With Norton's Star Atlas by my side I spent many happy winter evenings finding my way round the stars, planets and galaxies. I began with Orion and moved out to Cassiopeia, Ursa Major, the Pole Star and the rest of the constellations of the northern sky. I found Jupiter and saw its red spot and four of its moons, and was thrilled to see Saturn's rings tilted at an angle. Over the next several months I carefully tracked down the other planets, and was particularly struck by the early morning crescent of Venus. Then it was on to the Messier objects, the fuzzy (in my telescope) galaxies, globular clusters and nebulae that were mapped and numbered by the French astronomer, Charles Messier, in 1774. Though my telescope only had an objective lens of 60mm and a magnification ranging from 15X up to 60X, it proved, along with my binoculars, good enough to help me get a basic understanding of the night sky. And with that understanding came the feeling of the vastness of space, and the cosmic insignificance of our earth.

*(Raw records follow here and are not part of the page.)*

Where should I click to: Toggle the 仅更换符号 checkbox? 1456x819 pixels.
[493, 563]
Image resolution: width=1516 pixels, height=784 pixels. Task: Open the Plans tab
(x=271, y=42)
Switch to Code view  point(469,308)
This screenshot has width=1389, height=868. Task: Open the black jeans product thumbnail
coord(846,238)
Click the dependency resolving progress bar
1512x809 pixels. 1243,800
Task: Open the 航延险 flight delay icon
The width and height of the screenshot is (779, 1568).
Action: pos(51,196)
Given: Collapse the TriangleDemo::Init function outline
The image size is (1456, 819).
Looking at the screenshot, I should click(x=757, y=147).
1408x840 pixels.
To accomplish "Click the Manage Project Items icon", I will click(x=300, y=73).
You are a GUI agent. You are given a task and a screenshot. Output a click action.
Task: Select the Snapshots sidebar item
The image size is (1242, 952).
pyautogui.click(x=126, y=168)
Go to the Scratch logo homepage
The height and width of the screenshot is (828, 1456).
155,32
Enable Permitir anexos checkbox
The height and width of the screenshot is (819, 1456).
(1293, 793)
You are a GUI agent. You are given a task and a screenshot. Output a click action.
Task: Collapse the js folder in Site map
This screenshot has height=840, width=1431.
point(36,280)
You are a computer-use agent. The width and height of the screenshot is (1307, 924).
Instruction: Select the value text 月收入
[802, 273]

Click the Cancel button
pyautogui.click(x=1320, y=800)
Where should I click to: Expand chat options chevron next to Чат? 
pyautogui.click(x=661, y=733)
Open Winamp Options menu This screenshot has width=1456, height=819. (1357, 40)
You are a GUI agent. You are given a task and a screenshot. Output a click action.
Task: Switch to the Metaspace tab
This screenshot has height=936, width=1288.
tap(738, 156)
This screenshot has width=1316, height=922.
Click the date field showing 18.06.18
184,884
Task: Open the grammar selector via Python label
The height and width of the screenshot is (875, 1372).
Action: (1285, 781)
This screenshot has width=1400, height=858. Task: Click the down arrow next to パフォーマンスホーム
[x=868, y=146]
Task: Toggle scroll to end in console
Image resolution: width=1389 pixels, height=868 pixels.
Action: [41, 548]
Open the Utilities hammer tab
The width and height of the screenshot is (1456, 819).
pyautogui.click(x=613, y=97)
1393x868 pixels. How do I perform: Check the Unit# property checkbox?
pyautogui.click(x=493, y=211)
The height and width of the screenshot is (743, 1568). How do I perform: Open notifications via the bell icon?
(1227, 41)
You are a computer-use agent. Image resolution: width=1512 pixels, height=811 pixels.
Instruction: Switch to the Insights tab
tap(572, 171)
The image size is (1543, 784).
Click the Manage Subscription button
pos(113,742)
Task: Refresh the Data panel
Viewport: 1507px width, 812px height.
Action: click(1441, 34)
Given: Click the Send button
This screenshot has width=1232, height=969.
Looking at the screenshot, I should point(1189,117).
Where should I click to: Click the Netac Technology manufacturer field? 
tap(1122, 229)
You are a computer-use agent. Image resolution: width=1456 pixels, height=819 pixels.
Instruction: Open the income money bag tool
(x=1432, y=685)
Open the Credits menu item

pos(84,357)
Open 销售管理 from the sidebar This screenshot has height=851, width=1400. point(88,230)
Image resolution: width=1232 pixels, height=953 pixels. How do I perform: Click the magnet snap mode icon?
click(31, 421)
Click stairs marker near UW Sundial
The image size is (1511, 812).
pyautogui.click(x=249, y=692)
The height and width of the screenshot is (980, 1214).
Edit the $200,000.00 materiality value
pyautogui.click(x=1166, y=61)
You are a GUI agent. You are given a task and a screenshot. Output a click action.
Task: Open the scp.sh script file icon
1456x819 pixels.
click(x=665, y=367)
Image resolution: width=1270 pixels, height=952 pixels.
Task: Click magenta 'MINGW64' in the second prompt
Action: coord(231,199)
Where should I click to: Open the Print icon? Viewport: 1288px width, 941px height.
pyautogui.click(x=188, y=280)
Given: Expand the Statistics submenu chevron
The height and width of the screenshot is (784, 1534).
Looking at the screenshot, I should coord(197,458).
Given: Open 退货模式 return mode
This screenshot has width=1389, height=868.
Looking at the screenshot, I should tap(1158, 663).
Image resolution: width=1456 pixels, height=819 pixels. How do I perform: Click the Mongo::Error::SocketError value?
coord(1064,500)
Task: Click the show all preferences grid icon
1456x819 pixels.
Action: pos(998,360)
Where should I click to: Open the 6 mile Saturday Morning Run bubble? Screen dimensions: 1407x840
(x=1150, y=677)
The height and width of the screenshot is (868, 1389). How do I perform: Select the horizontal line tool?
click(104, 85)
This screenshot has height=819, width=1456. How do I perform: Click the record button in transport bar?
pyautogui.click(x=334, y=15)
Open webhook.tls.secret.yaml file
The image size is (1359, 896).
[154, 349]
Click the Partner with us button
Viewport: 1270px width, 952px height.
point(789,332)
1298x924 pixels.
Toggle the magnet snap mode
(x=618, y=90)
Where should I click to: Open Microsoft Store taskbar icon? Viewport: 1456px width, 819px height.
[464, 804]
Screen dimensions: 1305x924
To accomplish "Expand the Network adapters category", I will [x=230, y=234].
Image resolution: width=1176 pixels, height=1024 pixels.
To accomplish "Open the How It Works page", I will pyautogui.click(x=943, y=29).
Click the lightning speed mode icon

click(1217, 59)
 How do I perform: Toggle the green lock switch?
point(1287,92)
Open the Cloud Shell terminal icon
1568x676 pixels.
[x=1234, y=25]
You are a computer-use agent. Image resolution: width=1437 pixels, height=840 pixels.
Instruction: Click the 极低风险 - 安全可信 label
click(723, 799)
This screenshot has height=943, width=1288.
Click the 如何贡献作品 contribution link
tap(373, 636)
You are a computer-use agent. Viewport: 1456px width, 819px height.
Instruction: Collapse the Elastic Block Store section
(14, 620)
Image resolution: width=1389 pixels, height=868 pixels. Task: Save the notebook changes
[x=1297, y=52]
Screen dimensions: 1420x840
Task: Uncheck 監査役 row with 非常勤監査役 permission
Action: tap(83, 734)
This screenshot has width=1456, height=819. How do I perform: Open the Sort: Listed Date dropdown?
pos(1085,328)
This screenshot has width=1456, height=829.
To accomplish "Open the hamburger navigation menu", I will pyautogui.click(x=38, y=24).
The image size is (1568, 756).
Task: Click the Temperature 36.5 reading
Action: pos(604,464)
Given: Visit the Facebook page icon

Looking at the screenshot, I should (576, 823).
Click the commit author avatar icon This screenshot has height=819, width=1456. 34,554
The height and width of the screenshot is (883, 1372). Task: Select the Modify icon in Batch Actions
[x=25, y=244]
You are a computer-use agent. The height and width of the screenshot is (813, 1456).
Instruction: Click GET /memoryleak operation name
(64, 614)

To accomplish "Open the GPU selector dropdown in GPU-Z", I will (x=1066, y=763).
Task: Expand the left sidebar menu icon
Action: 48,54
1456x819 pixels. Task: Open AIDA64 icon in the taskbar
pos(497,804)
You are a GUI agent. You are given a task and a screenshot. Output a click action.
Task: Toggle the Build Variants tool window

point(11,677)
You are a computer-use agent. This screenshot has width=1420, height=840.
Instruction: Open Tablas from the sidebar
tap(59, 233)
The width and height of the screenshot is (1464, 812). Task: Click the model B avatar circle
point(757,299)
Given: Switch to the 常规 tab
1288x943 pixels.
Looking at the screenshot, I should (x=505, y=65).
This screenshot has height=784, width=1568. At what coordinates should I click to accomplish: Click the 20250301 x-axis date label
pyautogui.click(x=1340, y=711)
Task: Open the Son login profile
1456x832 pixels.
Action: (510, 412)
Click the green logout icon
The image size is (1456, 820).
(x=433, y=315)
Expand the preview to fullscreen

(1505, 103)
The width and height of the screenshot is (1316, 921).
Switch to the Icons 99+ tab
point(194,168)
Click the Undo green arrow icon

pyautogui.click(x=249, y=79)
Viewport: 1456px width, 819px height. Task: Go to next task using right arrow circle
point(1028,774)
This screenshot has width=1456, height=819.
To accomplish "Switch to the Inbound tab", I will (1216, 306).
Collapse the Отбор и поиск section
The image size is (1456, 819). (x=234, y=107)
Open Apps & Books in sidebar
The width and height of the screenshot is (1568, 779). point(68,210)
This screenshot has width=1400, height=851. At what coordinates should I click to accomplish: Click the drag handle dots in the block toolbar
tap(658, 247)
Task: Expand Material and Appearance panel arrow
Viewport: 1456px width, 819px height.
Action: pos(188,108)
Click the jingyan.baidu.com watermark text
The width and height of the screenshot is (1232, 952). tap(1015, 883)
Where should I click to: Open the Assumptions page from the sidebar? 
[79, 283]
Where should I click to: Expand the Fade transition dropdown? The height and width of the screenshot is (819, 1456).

The "otherworldly" quality of this image prompted that train of thought - it could be a view from a future space station, looking down at clouds over the ocean. In fact, the main subject is merely a part of a very large mirror ball on the promenade at Blackpool, Lancashire. I've taken several photographs of this art work, including this previous blog entry, but the structure so invites the camera that I rarely pass it without adding another shot to my collection. Different light and different skies give different effects. The sharp mosaic reflections of the promenade and the deep blue and white of the early morning sky promped this shot. Post processing was restricted to the application of Auto Levels which gave added "punch" to the colours.